# How do you simplify 5/sqrt5?

Apr 12, 2017

$\sqrt{5}$

#### Explanation:

Whenever you have a surd as the denominator, we rationalise it, meaning we multiply it and the numerator (because multiplying any number by 1 doesn't change it) by itself to get a 'normal' number on the bottom. So in this case we would do

$\frac{5}{\sqrt{5}} \times \frac{\sqrt{5}}{\sqrt{5}} = \frac{5 \sqrt{5}}{5}$

*notice how $\frac{\sqrt{5}}{\sqrt{5}} = 1$ so by multiplying $\frac{5}{\sqrt{5}}$ we are to changing it *

Then we would simplify $\frac{5 \sqrt{5}}{5}$ to get $\frac{1 \sqrt{5}}{1}$ which equals to $\sqrt{5}$

Apr 13, 2017

$\sqrt{5}$

#### Explanation:

color(blue)(5/sqrt(5)

We need to simplify this.The first thing we need to know is that, we need to rationalize the denominator.

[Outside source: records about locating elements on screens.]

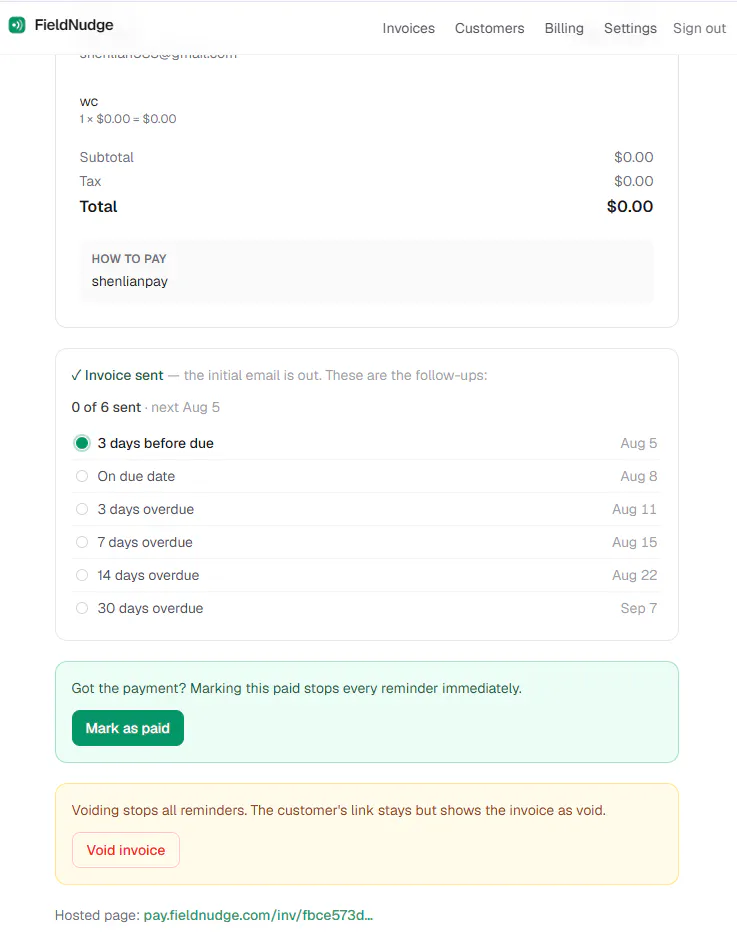Open Settings from the top navigation
The height and width of the screenshot is (936, 737).
630,28
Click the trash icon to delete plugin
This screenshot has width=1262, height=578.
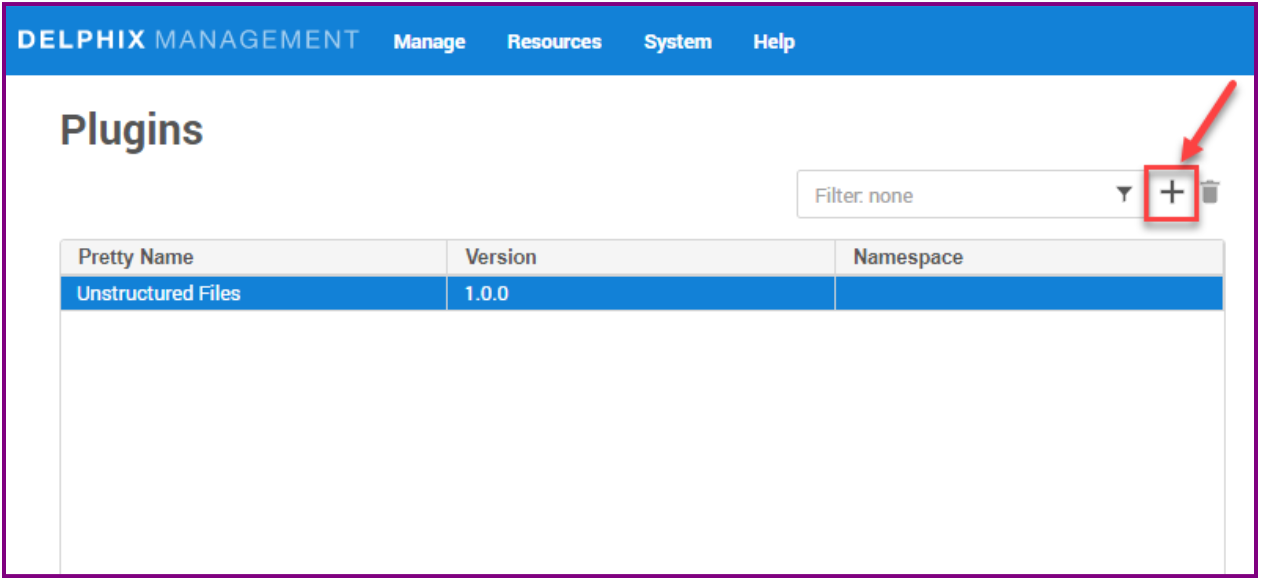coord(1210,193)
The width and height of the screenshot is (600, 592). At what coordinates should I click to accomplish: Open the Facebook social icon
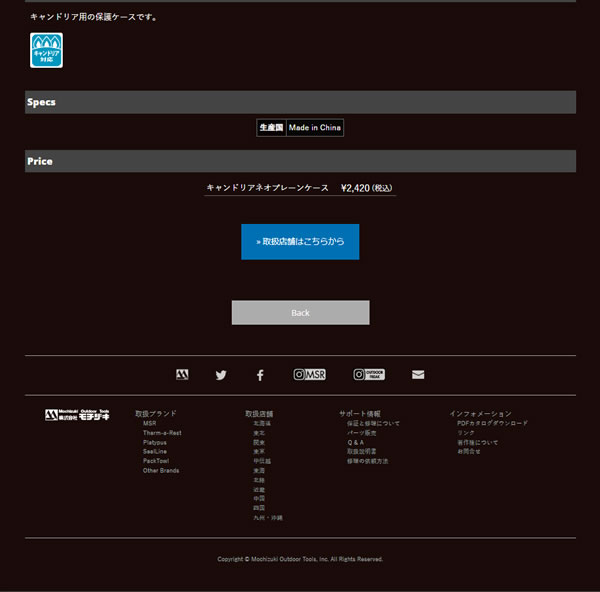[260, 375]
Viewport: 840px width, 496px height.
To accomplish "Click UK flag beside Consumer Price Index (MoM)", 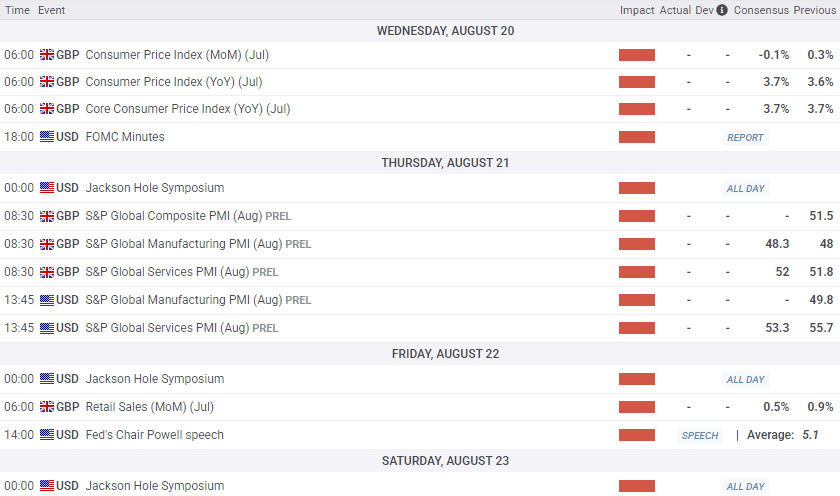I will pyautogui.click(x=46, y=55).
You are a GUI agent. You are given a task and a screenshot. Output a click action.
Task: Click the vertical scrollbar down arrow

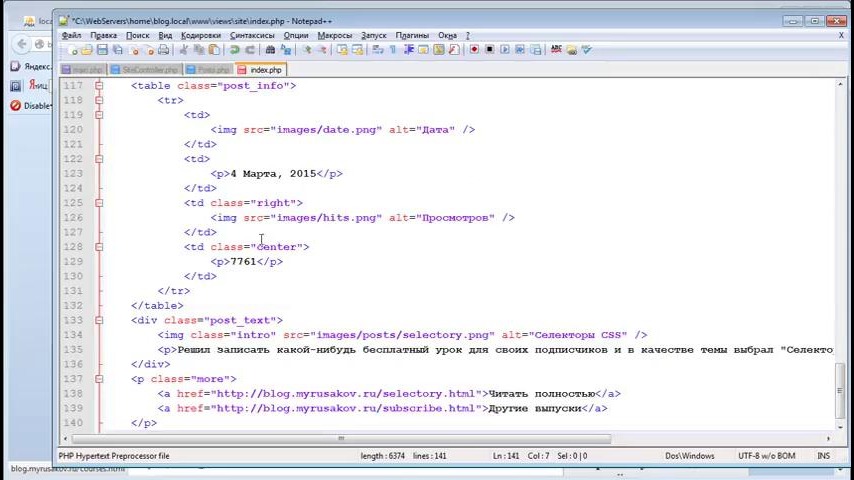pos(840,424)
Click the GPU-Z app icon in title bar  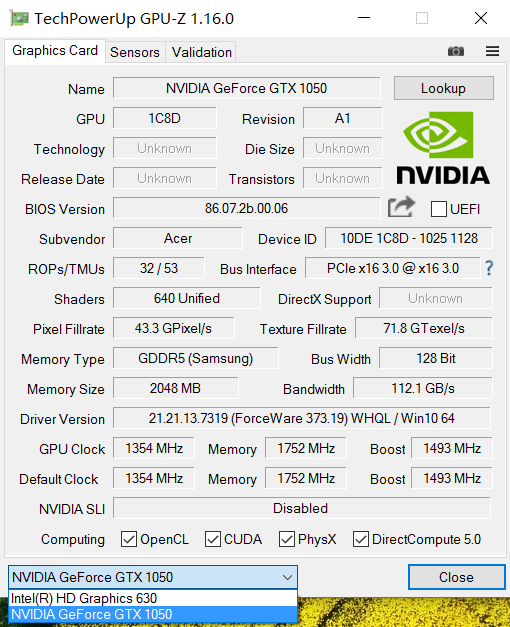point(19,18)
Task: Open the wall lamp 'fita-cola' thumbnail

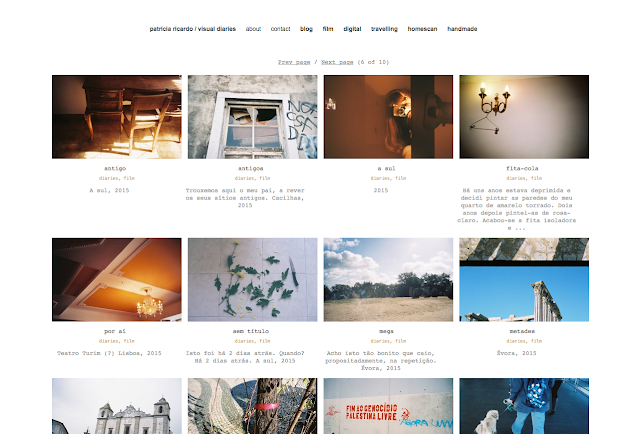Action: 524,117

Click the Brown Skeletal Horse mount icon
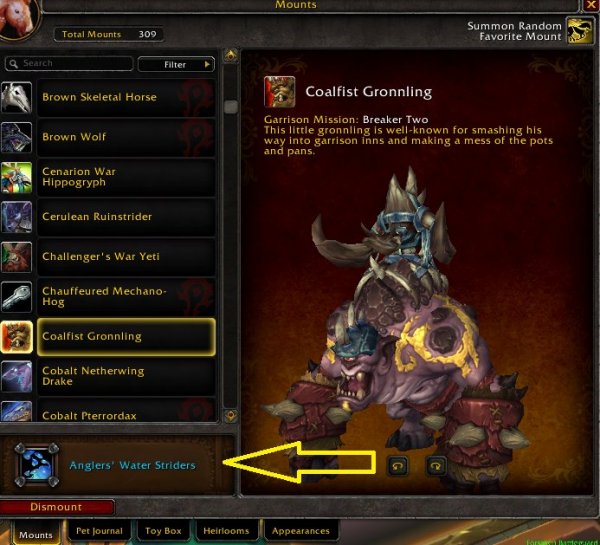click(16, 97)
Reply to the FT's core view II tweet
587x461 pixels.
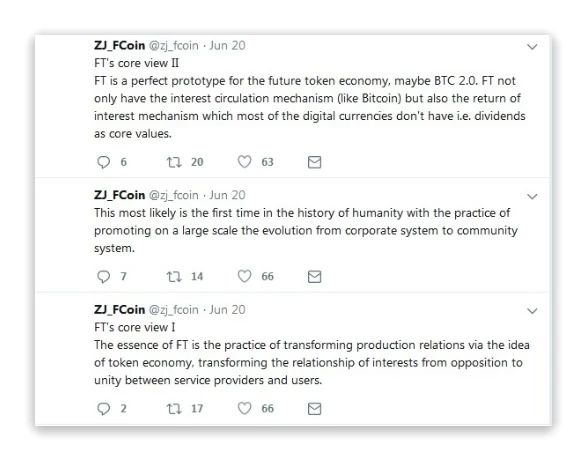(x=103, y=162)
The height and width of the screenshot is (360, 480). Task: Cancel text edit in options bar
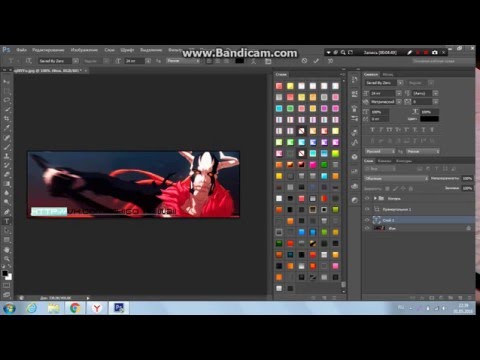pos(304,61)
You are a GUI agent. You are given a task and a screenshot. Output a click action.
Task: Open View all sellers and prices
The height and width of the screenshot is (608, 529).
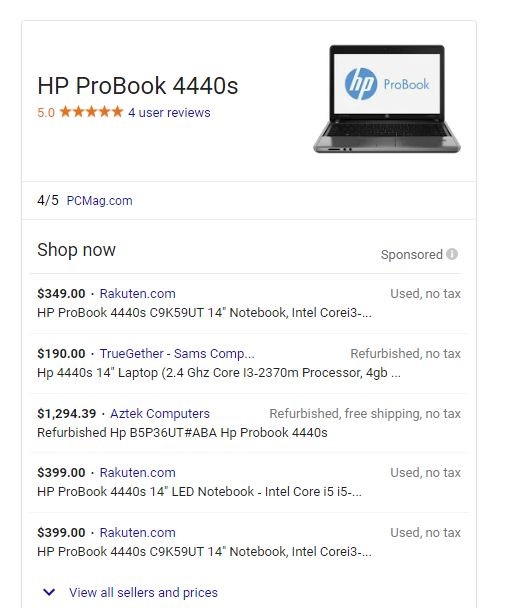[x=143, y=592]
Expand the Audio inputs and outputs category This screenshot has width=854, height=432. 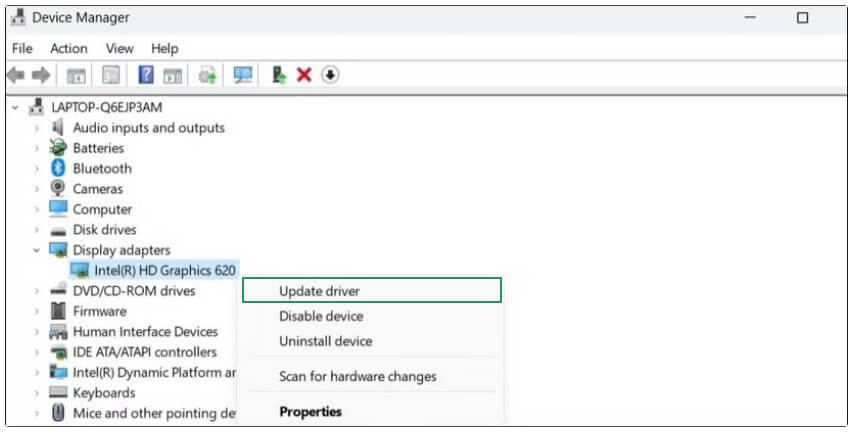coord(37,128)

So, multiply the denominator and numerator with $\sqrt{5}$

$\rightarrow \frac{5}{\sqrt{5}} \cdot \frac{\sqrt{5}}{\sqrt{5}}$

$\rightarrow \frac{5 \sqrt{5}}{5}$

$\rightarrow \frac{\cancel{5} \sqrt{5}}{\cancel{5}}$

color(green)(rArrsqrt5

Hope this helps... :)